7

I regularly use dask.dataframe to read multiple files, as so:

import dask.dataframe as dd

df = dd.read_csv('*.csv')

However, the origin of each row, i.e. which file the data was read from, seems to be forever lost.

Is there a way to add this as a column, e.g. df.loc[:100, 'partition'] = 'file1.csv' if file1.csv is the first file and contains 100 rows. This would be applied to each "partition" / file that is read into the dataframe, when compute is triggered as part of a workflow.

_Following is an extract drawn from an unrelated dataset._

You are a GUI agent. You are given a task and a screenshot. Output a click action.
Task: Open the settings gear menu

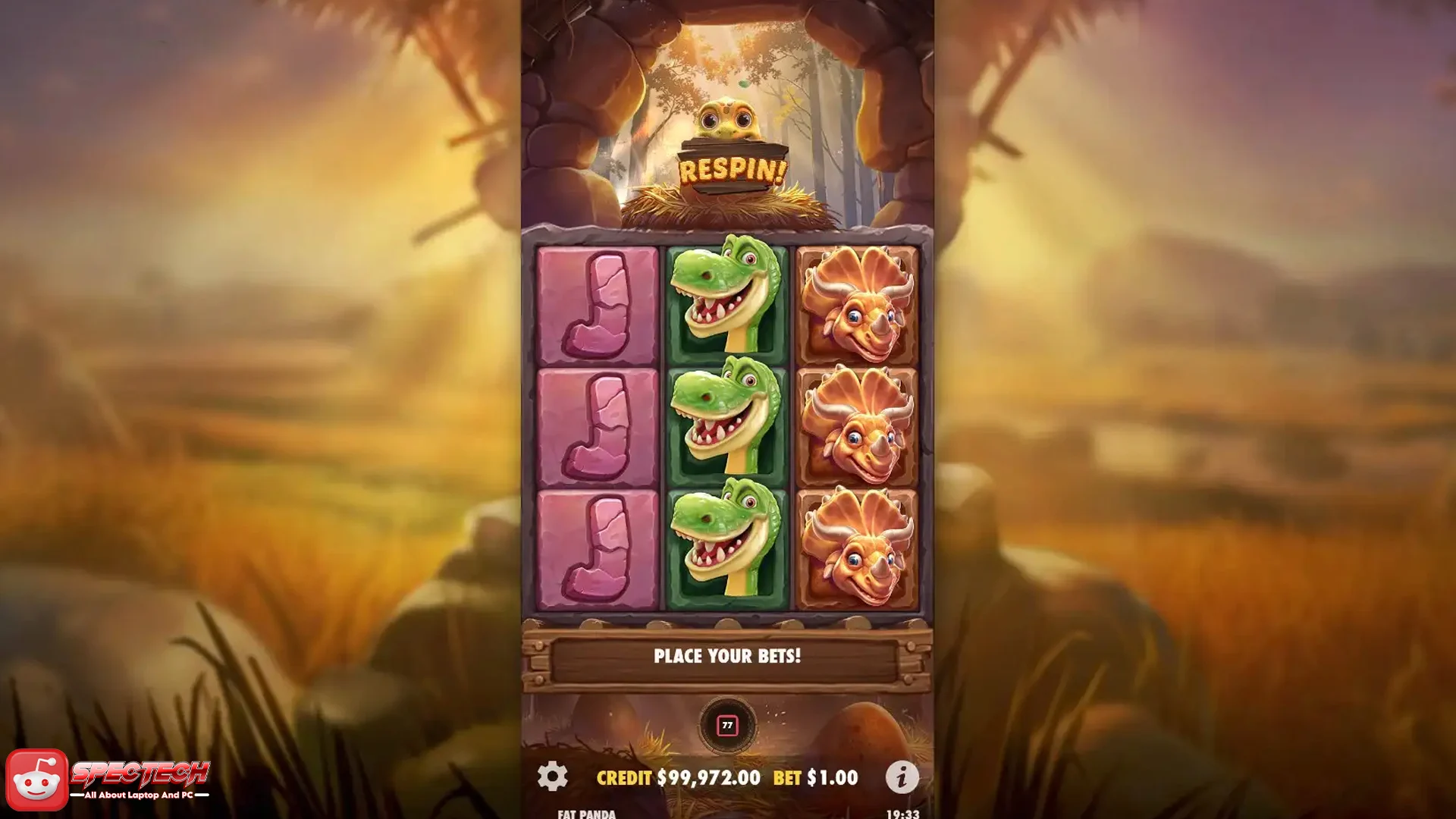pyautogui.click(x=551, y=777)
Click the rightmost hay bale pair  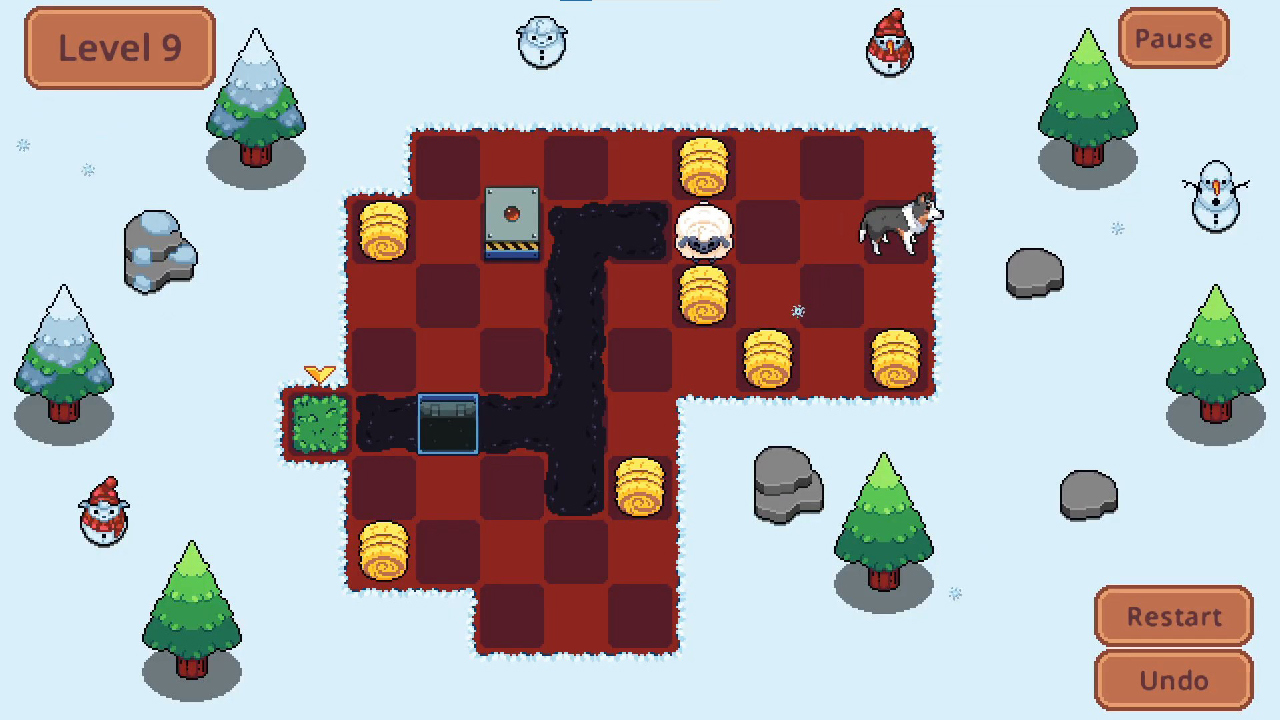coord(895,360)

The idea is that different logic can then be applied depending on the source.

jpp
  • 159,742
  • 34
  • 281
  • 339
  • 3
    You may want to look at this example building a custom reader using dask.delayed: https://gist.github.com/mrocklin/e7b7b3a65f2835cda813096332ec73ca – MRocklin Feb 14 '18 at 20:12

2 Answers2

8

Dask functions read_csv, read_table, and read_fwf now include a parameter include_path_column:

include_path_column:bool or str, optional
Whether or not to include the path to each particular file.
If True a new column is added to the dataframe called path.
If str, sets new column name. Default is False.
PeterVermont
  • 1,922
  • 23
  • 18
4

Assuming you have or can make a file_list list that has the file path of each csv file, and each individual file fits in RAM (you mentioned 100 rows), then this should work:

import pandas as pd
import dask.dataframe as dd
from dask import delayed

def read_and_label_csv(filename):
    # reads each csv file to a pandas.DataFrame
    df_csv = pd.read_csv(filename)
    df_csv['partition'] = filename.split('\\')[-1]
    return df_csv

# create a list of functions ready to return a pandas.DataFrame
dfs = [delayed(read_and_label_csv)(fname) for fname in file_list]
# using delayed, assemble the pandas.DataFrames into a dask.DataFrame
ddf = dd.from_delayed(dfs)

With some customization, of course. If your csv files are bigger-than-RAM, then a concatentation of dask.DataFrames is probably the way to go.

kingfischer
  • 408
  • 2
  • 13